Il y a donc rupture dans l’air, déjà acté, et qui va se concrétiser sur le terme des mois qui viennent, peut-être des deux années à venir jusqu’à des conséquences importantes. Cette rupture est fondamentale puisque c’est celle de la Sainte Alliance. Le “parti de la communication”, regroupant notamment tous les moyens de communications officiels et les communautés intellectuelles du système occidentaliste-américaniste, dont notre “parti des salonards” parisien, et regroupé autour d’Israël en tant qu’entité idéologique et politique aussi bien qu’en tant que symbole, se trouve brusquement privé du moteur de puissance qu’était pour lui le “parti du technologisme” avec lequel s’était nouée la Sainte Alliance.
Schéma classique, que nous avons souvent signalé, de “la discorde chez l’ennemi”, affectant cette fois les deux grandes forces du système. Israël est au centre du propos, ce qui est une chose importante parce qu’il s’agit d’un acteur particulièrement turbulent, qui ne cessera plus de poser sur la table des cas délicats qui alimenteront les conflits. Avec Israël, les militaires se trouvent sur leur terrain de prédilection des manipulations stratégiques, et les intellectuels de la communication sur leur terrain de prédilection des manipulations morales. La situation, qui démultipliait cette double puissance du temps de l’entente, risque désormais d’évoluer vers un désordre profond et un affrontement déchirant de deux puissances aussi impressionnante l’une que l’autre.

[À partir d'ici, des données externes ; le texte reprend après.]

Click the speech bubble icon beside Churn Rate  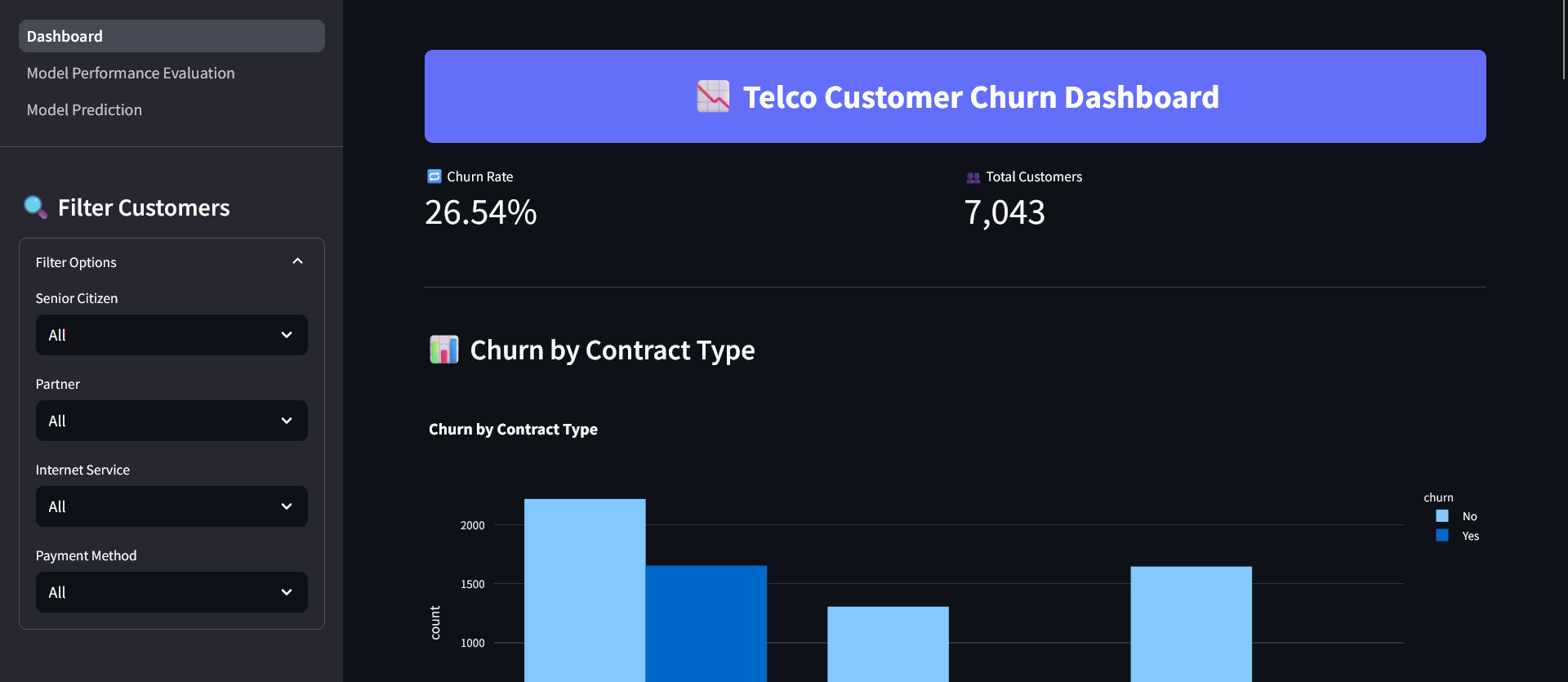coord(432,176)
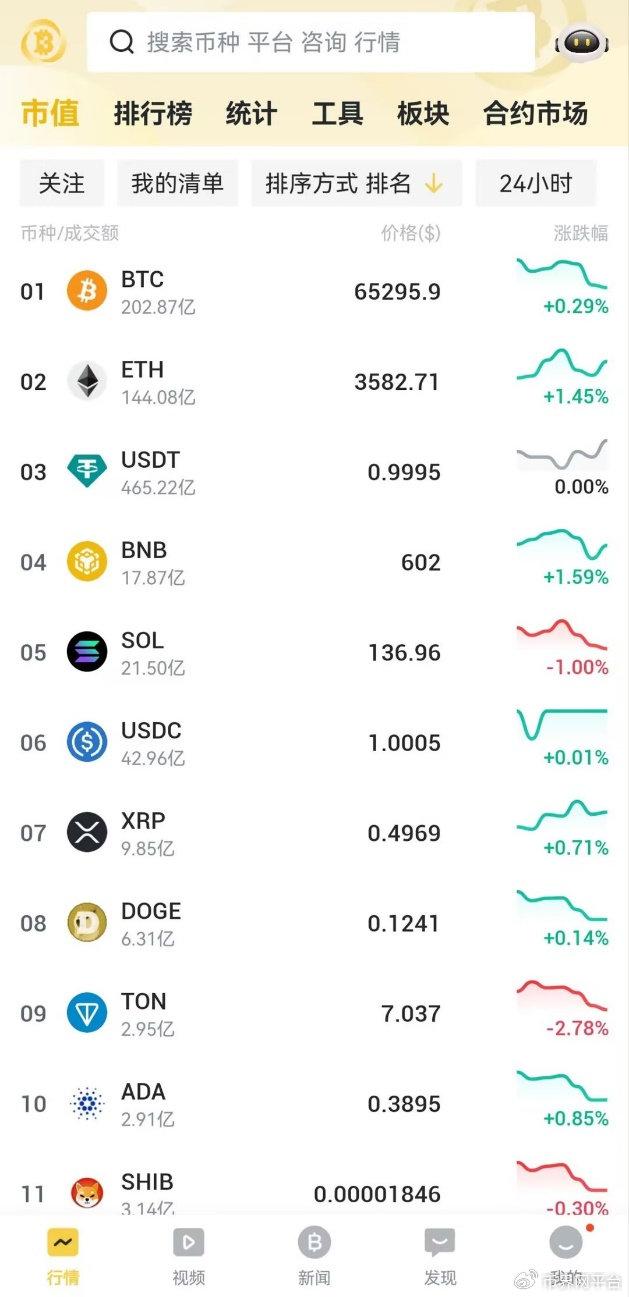Tap the yellow BNB coin icon
This screenshot has width=629, height=1297.
87,562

Si les bombes de l’U.S. Air Force ne sont plus “humanitaires”, la morale du “parti des salonards” se trouvera confronté à l’horrible perspective de devoir envisager la critique de l’américanisme au nom des habituels ukases (Petraeus est-il antisémite? Etc.) Cette perspective n’est certainement pas suffisante pour décourager le “parti du technologisme”. Le Pentagone n’a guère d’états d’âme, même s’il s’avérait qu’il a une conscience et une politique. Son alliance avec “le parti de la communication” ne fut jamais qu’une rencontre de circonstance.